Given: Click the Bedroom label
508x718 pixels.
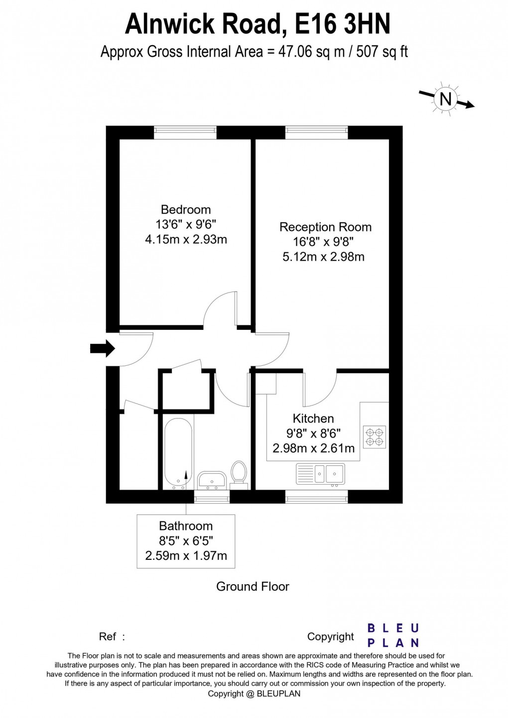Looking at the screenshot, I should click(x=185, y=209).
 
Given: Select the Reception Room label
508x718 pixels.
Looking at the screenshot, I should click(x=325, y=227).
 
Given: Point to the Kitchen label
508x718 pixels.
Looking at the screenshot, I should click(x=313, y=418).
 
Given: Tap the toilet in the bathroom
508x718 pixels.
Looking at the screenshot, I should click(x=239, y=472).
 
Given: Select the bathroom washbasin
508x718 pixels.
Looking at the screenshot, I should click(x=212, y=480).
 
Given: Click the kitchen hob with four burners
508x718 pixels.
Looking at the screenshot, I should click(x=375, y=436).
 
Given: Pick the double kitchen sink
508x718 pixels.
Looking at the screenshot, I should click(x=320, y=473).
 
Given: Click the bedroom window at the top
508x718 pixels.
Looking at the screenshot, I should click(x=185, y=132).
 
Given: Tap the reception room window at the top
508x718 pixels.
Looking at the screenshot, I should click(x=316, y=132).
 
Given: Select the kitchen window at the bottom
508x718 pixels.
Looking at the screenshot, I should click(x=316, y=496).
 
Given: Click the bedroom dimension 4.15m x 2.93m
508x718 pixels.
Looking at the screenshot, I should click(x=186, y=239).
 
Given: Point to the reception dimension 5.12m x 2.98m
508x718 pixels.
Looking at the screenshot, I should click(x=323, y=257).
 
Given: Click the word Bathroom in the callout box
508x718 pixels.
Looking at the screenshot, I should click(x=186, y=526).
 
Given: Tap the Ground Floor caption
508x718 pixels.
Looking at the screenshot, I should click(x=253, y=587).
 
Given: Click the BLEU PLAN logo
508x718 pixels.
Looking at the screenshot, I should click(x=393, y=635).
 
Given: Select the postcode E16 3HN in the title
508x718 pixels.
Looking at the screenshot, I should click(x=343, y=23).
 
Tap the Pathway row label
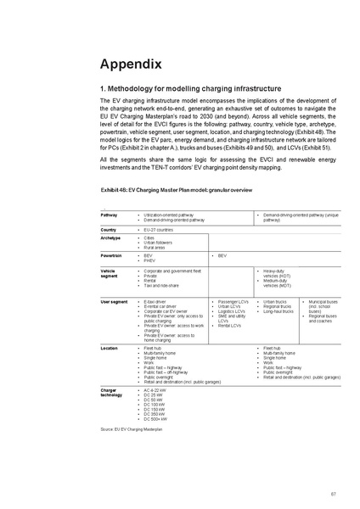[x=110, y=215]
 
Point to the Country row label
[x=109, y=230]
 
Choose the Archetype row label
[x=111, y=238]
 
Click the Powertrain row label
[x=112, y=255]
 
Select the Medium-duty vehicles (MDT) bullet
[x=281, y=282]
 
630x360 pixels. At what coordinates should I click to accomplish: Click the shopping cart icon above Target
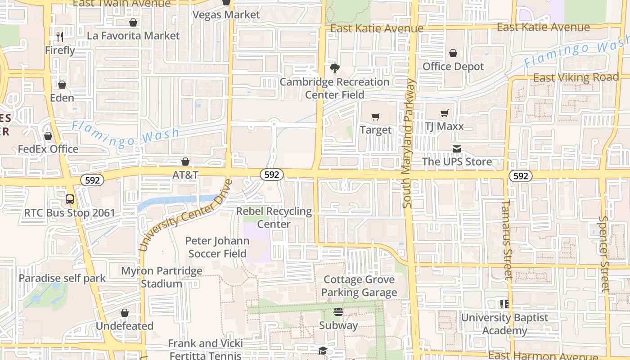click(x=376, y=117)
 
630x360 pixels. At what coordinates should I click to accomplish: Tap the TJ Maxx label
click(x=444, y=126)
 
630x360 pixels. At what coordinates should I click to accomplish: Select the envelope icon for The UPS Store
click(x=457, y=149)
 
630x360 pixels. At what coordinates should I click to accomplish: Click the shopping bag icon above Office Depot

◆ WHAT YOU SHOULD DO
Starting at the line that contains "TJ Maxx label" and running through the end of the material, give those lines again with "icon" replaced by "symbol" and nothing else altered.

◆ SOLUTION BELOW
630x360 pixels. At what coordinates should I click to accomplish: Tap the TJ Maxx label
click(x=444, y=126)
 
630x360 pixels. At what coordinates should I click to accomplish: Select the envelope symbol for The UPS Store
click(x=457, y=149)
 
630x360 pixels. At what coordinates should I click to accomplish: Click the shopping bag symbol above Office Depot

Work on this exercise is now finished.